Salt&Light&Leaven?

Joseph Carson (73530.2350@CompuServe.COM)
09 Dec 96 22:28:53 EST

The situation at the Millstone 3 Nuclear Power Plants is the most
significant in America commercial nuclear power since Three Mile Island.
The utility management established a culture in which any worker who
believed his duty required him/her to report a safety concern, realized that
they were likely ending their career. There are literally thousands of
violations of the NRC license at these plants, as thousands of more or less
"ad hoc" changes were made to plant systems without updating the design
documents that comprise part of the NRC license. The bottom line is rather
base - greed on part of utility in cutting costs at expense of safety, fear
on part of employees in voicing concerns.

Paul Galatis, the engineer whose story at Millstone was the cover story of
TIME magazine last March, is a dedicated Christian who integrated his
"whistleblowing" with his Christian beliefs in placing his responsibility to
public safety above his "nice house and car."

I take it as a "wake-up" call, other warning of the deliberate exclusion of
Christianity as an overt influence in the engineering profession, even
among professing Christian engineers. I have little doubt that some of the
NRC and utility engineers who "looked the other way" at safety deficiencies
at Millstone one of fear (at least in part) for their economic well-being,
go on short-term missions trips, serve in leadership roles in their
churches, etc. A similar situation exists in the Department of Energy, I
know from first hand experience.

I question whether there was (will be?) even one sermon about a Christian's
role in
workplace and in his/her profession in Southeastern Connecticut connected
with this fiasco. Fiasco is not too strong. The utility has cut its
dividend - hurting many people dependent upon it; electric rates will rise,
more businesses will leave, grow elsewhere, or start-up elsewhere, one of
these plants will not run again, it's likely this will be a domino effect to
other of these plants, dislocating more workers, on and on.

I'm "SCANDALIZED" by it (ala SCANDAL OF THE EVANGELICAL MIND).

I invite anyone on list to try to connect ongoing discussion with
"intelligent design" to
this fiasco.
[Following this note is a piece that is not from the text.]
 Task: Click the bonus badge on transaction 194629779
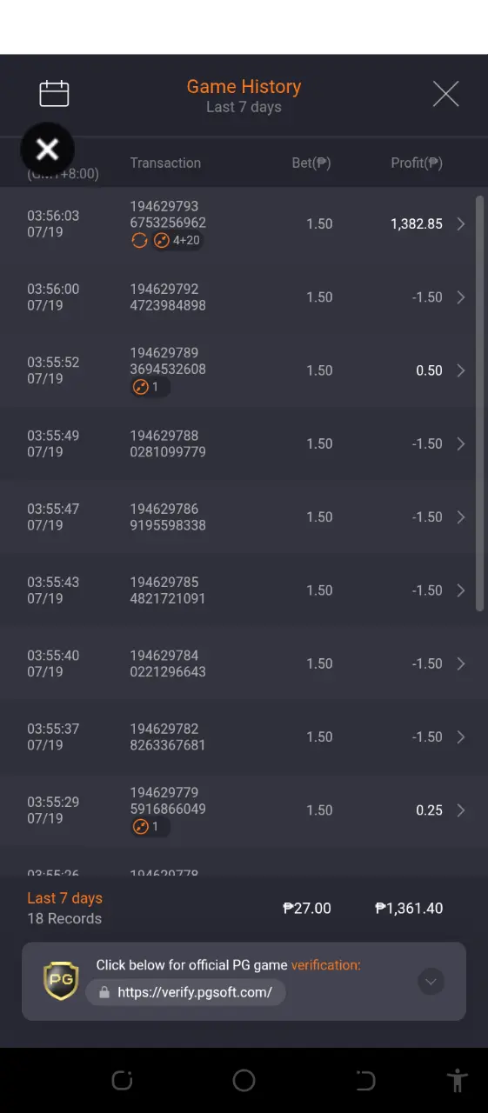click(150, 827)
If no connection can be made, I suggest that discussions about
"intelligent design" such as those ongoing here are the 1996 version of
"how many angels can dance on
head of pin."

Joe Carson, P.E.



The following is 12/6/96 editorial from the New London Day


Tinkering with change

NRC chairwoman replaced a few people, but must do more if agency is ever
to regain public trust, do job adequately

by MAURA CASEY

Shirley Ann Jackson took a few halting steps this week to repair the
integrity of the Nuclear Regulatory Commission, which she heads.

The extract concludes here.